You might want to look that last reference up.

Consider how Reeve’s Superman deals with things.  Outrunning a train or kicking a football across the county are there for the awe and wonder aspect.  He rescues a cat from a tree and Air Force One from crashing.  He carries a boat full of bad guys to a police station after dropping a cat burglar off in front of a beat cop.  He’s earnest, not inclined to joke around, and keeps his promise to Miss Tessmacher to stop the nuke headed for her mother’s hometown before getting the one headed for the West Coast.

Of course, he didn’t do this:

Much of the Silver Age hokum extends to how he deals with General Zod and Co.  Few punches are thrown onscreen.  He wrestles a bit, throws things, the sort of stuff he did all the time in the Silver Age.  He defeats them in the end with deception, counting on Luthor being a weasel to save the day.  If he needs a superpower, he has it, no matter how ridiculous.

But for my money, the first of these is actually the better movie.  There may not be a Superman throwdown with anyone in his weight class, from the opening with a kid reading a comic book, goes instead for the awe and wonder of seeing Superman fly around and save the day, of spectacle over violence.  Man of Steel offered a very different kind of Superman, one that didn’t seem to care as much about property damage in either of the places he is known to call home, or who seems to bounce back somewhat fast from killing Zod, but the classic original Reeve movie, a movie that probably couldn’t be made today for many, many reasons (see the flop that was Superman Returns), managed to completely capture the essence of the Silver Age in ways that have never and will never be duplicated, and it was far from a boring movie.
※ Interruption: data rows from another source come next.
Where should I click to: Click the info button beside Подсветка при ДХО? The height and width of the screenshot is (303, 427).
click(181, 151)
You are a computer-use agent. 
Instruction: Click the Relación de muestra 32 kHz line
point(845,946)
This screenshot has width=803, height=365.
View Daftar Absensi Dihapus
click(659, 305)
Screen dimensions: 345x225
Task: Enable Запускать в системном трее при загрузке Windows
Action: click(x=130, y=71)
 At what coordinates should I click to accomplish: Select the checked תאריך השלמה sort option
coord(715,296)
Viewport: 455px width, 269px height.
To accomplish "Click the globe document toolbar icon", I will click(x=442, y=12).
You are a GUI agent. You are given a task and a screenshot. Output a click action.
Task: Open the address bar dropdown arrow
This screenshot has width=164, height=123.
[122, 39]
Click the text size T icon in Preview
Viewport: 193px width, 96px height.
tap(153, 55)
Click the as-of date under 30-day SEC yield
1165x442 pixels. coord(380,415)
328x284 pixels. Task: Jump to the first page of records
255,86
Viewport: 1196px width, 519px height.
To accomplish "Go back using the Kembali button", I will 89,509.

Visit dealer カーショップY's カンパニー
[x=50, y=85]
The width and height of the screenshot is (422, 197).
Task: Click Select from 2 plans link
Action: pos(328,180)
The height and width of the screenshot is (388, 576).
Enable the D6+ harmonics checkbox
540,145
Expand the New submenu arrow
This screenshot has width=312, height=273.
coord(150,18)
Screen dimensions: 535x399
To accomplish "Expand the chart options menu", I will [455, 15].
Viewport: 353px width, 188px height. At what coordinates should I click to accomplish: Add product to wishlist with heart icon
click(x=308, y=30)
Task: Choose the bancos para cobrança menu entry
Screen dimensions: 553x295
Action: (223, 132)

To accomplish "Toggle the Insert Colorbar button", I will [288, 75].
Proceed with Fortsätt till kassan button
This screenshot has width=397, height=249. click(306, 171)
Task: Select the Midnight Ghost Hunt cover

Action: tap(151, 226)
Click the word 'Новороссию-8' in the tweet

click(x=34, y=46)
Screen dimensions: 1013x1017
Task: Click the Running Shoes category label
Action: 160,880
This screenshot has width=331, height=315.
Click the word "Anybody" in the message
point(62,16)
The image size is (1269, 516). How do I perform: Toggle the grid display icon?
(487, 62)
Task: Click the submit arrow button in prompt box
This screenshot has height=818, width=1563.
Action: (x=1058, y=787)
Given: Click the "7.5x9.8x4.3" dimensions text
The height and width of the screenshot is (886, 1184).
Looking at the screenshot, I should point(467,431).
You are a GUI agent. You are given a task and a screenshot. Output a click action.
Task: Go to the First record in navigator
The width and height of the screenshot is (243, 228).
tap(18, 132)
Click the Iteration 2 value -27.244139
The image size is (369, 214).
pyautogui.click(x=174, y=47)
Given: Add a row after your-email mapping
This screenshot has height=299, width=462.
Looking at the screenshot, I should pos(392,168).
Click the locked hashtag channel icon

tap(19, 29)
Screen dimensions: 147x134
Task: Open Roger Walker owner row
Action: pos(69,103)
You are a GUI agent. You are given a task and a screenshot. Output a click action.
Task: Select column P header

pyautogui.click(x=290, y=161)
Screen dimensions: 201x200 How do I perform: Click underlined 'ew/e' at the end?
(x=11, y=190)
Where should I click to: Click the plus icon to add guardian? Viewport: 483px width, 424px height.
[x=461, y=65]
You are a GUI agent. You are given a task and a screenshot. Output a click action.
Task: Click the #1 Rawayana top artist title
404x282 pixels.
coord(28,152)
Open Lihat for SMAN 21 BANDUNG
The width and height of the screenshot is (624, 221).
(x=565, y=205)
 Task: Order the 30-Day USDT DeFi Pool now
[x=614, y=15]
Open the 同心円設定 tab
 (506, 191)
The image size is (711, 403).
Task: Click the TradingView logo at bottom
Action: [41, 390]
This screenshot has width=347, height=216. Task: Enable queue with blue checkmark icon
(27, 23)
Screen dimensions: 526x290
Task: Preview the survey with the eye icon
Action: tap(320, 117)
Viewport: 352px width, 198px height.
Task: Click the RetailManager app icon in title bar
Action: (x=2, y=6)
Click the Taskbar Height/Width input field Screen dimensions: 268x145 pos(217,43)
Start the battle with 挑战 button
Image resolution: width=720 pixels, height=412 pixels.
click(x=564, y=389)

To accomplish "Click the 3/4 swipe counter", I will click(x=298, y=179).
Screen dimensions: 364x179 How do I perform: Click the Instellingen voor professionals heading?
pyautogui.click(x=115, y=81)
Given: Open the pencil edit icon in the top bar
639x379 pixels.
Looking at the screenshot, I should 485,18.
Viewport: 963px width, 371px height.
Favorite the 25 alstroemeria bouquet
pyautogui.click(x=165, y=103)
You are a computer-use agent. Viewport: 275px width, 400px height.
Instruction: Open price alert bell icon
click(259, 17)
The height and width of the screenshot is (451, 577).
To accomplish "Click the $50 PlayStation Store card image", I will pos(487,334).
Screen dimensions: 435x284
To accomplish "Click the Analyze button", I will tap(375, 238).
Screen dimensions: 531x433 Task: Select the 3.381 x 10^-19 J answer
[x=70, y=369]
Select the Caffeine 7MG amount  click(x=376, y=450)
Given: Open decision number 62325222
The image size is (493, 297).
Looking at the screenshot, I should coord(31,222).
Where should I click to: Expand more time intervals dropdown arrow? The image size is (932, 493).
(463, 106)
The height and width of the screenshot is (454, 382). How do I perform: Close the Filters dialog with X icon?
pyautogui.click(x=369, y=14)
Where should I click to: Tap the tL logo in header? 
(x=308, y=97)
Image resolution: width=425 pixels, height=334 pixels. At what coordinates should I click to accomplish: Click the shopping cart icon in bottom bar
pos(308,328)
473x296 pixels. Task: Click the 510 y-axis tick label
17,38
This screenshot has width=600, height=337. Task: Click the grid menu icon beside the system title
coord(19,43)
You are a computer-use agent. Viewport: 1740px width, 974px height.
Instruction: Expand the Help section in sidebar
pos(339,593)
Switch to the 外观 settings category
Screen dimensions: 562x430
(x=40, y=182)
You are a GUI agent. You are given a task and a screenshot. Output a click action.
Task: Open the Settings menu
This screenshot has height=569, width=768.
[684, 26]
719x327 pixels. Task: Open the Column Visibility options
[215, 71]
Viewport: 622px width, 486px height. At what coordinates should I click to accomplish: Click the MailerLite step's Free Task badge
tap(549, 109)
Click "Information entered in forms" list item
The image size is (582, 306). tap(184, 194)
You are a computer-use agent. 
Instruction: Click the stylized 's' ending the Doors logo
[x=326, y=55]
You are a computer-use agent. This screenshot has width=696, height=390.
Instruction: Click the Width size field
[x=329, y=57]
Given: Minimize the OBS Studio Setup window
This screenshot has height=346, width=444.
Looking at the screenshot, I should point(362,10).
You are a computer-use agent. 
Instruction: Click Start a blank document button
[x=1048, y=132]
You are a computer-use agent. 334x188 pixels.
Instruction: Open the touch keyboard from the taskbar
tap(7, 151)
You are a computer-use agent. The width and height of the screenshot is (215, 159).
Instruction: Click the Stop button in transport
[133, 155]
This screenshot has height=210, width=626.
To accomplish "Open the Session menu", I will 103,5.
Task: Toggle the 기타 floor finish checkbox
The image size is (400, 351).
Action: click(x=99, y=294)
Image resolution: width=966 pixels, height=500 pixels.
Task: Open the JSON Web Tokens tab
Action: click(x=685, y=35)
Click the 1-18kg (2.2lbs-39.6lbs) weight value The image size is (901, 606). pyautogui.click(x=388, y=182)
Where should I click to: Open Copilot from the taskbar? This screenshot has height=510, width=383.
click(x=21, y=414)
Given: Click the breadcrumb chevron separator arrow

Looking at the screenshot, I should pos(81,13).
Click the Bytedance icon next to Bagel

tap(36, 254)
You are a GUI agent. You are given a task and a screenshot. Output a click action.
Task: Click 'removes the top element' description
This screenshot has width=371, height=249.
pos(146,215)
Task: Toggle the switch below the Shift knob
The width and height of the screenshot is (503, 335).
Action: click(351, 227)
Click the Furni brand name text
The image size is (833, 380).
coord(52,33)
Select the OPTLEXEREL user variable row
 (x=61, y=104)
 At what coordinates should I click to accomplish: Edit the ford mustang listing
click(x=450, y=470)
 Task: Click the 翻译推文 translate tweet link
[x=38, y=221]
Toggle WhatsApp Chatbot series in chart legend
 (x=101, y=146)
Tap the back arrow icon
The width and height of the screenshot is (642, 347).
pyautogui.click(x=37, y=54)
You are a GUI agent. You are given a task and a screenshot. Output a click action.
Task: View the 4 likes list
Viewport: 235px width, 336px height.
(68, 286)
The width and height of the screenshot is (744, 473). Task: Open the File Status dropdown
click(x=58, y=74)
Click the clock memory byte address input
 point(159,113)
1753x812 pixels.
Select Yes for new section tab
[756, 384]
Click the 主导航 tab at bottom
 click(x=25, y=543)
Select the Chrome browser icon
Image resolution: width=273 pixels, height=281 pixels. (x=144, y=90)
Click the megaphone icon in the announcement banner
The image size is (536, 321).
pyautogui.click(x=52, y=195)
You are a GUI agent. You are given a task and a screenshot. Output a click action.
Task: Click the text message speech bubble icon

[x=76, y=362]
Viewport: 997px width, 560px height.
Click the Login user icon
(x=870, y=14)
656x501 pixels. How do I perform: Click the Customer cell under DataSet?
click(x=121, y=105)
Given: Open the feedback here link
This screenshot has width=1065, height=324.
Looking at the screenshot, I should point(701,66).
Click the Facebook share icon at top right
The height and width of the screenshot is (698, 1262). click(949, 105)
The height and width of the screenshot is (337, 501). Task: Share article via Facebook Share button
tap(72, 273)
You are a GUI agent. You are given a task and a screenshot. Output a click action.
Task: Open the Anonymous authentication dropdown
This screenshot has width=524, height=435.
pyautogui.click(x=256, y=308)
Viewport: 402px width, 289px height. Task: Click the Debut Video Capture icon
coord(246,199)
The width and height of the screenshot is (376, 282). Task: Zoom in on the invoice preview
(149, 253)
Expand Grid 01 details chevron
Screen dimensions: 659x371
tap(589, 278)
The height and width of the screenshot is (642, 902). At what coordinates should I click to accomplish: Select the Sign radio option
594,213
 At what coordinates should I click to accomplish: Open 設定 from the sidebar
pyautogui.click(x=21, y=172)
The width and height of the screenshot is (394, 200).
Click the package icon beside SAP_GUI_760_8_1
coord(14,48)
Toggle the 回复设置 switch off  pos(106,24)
4 thoughts on “Podcast Reaction: The Christopher Reeve Edition”

  1. I can sum up this article, “suck it Ryan”. 🙂 Much like my thoughts on his un-explainable and incorrect love of Dark Knight Rises.

    The other thing that Ryan said that I noted (man, where is all this Ryan hate coming from? Has the Watson well run dry?) is his complaint about Superman 2 The Donner Cut having a terrible ending because it was exactly the same as the ending of Superman. I’ve brought this up to him before, and the reason for this was because it was always the ending to Superman 2 when the first two movies were being shot simultaneously.

    From wikipedia: It was decided to stop shooting Superman II and focus on finishing Superman. Donner had already completed 75% of the sequel. The filmmakers took a risk: if Superman was a box office bomb, they would not finish Superman II. The original climax for Superman II had General Zod, Ursa and Non destroying the planet, with Superman time traveling to fix the damage. In the original ending for Superman, the nuclear missile that Superman pushed into outer space happens to strike the Phantom Zone, freeing the three Kryptonian supervillains. The final shot was originally going to be General Zod, Non, and Ursa all flying towards earth, in an ominous sequel hook moment. The sequence can be seen in its entirety at the beginning of Donner’s edit of Superman II where it was fully restored.

    Donner commented, “I decided if Superman is a success, they’re going to do a sequel. If it ain’t a success, a cliffhanger ain’t gonna bring them to see Superman II.”

    Now, I gotta go back and listen to the podcast and find some mistake Watson made to pick on…

    Liked by 1 person

    1. First, I didn’t say silver age Supes would be boring, I said those were the bad elements from otherwise good movies (and ones I still like). So you can suck on telling me to suck it! 🙂

      And I hear you on the ending, but my complaint would be the same. The time travel was a cop out–putting it at the end of 2 instead of 1 would be the same.